▶ PROBLEM REQUIREMENTS
What appears from the first line of the records below through the line containing "帳號驗證：常見問題 (993, 737)" must be reproduced verbatim.

===== DATA SUPPLIED

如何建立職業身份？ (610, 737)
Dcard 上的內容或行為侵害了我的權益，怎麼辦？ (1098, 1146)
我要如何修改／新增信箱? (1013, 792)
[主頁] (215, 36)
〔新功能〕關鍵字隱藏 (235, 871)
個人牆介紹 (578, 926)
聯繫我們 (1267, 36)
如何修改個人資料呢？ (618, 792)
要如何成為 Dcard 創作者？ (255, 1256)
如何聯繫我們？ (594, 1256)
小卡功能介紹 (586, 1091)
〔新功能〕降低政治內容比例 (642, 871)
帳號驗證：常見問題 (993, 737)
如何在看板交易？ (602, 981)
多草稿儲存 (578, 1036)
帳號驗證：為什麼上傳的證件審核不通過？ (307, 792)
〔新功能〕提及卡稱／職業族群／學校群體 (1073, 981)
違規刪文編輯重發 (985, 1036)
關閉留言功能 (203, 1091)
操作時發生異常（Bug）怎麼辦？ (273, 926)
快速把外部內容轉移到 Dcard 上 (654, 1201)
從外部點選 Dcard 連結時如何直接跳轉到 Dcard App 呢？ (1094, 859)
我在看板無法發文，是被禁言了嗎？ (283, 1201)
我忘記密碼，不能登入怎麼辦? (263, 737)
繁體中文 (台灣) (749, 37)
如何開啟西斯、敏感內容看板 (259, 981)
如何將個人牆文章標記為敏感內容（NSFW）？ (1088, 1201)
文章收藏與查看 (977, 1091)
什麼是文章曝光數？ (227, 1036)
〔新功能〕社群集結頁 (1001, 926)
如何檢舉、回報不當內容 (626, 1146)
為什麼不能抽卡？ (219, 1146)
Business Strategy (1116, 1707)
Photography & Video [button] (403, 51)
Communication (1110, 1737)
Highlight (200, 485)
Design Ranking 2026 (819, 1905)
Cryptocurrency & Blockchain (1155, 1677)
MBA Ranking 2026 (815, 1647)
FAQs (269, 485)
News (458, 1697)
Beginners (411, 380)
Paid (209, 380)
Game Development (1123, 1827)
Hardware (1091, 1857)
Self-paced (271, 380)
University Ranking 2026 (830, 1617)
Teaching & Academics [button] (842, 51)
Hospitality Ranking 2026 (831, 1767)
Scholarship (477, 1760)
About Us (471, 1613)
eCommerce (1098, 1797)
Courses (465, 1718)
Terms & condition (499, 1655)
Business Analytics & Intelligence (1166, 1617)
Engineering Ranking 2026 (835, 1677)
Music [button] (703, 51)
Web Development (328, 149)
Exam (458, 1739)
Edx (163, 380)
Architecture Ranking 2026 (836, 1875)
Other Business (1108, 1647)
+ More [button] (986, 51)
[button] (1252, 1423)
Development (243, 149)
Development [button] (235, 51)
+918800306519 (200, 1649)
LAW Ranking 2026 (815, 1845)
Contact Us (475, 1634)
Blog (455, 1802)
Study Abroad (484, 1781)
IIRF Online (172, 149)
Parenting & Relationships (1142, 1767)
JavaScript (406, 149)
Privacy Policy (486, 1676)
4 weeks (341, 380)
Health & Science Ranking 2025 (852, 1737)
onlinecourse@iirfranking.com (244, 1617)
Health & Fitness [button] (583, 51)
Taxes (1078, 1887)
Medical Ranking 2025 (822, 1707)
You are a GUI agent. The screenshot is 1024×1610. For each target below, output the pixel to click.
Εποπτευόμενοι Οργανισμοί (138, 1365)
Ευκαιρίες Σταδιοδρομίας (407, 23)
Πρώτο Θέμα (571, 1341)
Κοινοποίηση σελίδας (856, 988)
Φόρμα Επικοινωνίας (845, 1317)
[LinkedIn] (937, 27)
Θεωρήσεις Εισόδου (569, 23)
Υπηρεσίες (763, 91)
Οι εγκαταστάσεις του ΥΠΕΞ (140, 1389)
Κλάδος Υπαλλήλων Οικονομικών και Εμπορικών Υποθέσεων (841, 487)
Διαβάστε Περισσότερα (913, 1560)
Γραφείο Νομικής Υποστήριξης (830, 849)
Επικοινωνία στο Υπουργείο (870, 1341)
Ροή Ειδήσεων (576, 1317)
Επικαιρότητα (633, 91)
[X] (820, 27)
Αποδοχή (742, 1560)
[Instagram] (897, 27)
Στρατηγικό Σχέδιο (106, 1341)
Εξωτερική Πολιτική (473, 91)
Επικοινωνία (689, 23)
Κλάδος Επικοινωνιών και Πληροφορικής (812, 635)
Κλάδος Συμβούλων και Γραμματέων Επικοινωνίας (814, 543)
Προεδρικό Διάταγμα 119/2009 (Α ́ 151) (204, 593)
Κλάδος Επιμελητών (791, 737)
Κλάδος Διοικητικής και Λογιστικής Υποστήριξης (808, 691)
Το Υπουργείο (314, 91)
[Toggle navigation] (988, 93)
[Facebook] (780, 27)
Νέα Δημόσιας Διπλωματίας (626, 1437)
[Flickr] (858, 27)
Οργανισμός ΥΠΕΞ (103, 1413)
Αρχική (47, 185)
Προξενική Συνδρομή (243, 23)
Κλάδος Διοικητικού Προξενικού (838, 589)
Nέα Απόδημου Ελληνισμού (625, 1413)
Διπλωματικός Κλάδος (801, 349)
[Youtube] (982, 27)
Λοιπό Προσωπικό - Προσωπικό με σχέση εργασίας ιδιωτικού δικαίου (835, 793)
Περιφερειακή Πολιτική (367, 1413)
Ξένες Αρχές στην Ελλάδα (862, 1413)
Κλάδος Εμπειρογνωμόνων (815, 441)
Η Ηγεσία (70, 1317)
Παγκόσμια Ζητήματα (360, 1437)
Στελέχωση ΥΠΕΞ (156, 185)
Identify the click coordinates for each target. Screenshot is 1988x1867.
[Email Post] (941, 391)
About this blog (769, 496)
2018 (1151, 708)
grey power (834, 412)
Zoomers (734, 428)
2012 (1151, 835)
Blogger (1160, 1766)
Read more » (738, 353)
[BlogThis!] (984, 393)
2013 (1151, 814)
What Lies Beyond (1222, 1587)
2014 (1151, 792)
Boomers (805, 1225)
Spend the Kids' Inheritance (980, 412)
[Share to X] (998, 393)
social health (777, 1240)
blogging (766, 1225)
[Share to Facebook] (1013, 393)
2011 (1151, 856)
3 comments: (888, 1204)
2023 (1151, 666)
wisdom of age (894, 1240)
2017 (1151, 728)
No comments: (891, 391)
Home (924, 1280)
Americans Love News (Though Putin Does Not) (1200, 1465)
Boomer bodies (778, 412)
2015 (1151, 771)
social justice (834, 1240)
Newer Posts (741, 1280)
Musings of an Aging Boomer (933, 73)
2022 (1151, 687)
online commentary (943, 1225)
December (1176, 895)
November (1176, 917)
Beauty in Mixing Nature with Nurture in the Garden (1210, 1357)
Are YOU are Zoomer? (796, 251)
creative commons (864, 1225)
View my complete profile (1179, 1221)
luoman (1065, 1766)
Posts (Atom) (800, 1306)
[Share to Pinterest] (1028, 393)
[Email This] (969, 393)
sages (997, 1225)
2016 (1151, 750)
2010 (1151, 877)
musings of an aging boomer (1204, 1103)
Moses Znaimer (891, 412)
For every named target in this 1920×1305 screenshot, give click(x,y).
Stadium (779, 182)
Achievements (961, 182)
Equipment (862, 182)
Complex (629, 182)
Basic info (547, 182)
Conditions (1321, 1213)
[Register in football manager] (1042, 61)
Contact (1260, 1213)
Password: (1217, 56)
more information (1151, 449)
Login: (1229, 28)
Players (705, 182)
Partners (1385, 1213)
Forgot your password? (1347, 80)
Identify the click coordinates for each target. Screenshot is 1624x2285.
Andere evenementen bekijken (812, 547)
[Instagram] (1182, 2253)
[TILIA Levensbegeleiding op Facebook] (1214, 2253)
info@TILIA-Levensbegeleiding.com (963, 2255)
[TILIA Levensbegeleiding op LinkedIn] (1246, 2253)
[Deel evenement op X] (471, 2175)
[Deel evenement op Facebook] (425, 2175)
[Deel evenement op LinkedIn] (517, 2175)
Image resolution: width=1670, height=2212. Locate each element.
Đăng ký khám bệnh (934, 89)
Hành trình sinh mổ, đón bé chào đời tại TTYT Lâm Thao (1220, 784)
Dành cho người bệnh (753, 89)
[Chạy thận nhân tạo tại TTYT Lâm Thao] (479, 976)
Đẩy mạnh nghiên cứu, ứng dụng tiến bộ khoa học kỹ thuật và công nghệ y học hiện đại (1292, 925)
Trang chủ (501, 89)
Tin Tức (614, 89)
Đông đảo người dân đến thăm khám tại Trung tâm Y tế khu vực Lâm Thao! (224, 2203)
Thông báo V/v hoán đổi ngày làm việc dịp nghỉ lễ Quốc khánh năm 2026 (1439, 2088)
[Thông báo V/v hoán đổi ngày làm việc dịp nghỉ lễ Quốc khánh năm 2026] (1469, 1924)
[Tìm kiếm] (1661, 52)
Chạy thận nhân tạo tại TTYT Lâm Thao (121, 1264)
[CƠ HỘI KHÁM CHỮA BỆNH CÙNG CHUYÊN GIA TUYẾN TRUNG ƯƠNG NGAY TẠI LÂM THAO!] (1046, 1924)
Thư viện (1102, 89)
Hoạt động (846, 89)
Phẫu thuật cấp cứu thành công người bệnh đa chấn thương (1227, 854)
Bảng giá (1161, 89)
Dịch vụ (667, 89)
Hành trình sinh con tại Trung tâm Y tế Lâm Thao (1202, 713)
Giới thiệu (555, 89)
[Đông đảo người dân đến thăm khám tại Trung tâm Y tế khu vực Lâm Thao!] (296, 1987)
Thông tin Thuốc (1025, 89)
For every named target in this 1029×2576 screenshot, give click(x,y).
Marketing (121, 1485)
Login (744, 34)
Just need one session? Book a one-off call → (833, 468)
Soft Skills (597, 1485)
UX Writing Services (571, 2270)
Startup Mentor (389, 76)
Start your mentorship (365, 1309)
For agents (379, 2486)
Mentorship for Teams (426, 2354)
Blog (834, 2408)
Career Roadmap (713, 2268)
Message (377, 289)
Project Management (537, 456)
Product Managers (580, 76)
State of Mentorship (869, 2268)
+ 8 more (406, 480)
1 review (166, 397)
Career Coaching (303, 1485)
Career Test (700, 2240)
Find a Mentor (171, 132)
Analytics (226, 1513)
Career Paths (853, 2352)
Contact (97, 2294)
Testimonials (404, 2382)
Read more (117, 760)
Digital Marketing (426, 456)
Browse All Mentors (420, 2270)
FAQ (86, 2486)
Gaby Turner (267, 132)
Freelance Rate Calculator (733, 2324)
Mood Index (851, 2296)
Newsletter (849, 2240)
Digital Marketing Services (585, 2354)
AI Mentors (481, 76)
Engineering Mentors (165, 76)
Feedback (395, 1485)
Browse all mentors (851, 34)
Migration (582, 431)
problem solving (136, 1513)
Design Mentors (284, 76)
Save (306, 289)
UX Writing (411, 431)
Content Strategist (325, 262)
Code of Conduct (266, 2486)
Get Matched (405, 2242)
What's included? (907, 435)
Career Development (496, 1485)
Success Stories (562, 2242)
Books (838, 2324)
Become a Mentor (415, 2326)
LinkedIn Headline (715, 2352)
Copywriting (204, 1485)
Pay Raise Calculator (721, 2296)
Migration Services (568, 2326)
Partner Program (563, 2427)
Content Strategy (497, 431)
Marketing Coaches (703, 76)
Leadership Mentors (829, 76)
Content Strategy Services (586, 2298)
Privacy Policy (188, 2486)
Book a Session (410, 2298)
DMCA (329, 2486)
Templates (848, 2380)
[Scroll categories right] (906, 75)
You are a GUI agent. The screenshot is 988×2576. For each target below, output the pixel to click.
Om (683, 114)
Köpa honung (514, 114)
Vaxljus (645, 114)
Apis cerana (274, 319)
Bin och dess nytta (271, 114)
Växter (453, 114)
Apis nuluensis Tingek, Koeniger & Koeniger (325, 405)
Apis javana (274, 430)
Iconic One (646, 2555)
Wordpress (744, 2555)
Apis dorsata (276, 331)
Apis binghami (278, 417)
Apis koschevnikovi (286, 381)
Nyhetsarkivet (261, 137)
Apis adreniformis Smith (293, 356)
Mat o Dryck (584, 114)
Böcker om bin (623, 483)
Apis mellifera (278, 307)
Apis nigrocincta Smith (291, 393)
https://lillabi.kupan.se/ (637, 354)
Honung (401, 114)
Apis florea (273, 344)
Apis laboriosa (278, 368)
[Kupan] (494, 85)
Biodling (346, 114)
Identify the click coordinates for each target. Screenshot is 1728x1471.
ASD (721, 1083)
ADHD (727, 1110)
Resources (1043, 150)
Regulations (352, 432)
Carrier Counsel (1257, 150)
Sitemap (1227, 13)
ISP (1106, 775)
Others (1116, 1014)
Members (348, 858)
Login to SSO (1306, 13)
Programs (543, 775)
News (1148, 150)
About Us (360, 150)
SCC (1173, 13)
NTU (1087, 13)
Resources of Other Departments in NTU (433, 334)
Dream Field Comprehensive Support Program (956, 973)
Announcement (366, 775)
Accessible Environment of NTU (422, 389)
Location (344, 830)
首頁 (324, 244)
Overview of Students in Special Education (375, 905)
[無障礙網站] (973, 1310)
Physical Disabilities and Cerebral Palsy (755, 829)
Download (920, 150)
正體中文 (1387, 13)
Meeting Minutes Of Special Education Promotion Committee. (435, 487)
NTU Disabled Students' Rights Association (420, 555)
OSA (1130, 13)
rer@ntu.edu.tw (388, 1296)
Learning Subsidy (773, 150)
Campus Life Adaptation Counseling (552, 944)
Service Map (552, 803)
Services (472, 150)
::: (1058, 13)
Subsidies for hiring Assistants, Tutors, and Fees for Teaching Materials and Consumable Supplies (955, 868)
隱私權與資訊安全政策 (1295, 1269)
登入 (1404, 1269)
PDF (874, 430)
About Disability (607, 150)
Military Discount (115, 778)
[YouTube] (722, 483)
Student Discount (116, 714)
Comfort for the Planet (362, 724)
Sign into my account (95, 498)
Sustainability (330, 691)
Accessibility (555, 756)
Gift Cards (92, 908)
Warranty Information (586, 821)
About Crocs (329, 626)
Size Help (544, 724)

==========

▶ PROBLEM SOLUTION
如何建立職業身份？ (610, 737)
Dcard 上的內容或行為侵害了我的權益，怎麼辦？ (1098, 1146)
我要如何修改／新增信箱? (1013, 792)
[主頁] (215, 36)
〔新功能〕關鍵字隱藏 (235, 871)
個人牆介紹 (578, 926)
聯繫我們 (1267, 36)
如何修改個人資料呢？ (618, 792)
要如何成為 Dcard 創作者？ (255, 1256)
如何聯繫我們？ (594, 1256)
小卡功能介紹 (586, 1091)
〔新功能〕降低政治內容比例 (642, 871)
帳號驗證：常見問題 (993, 737)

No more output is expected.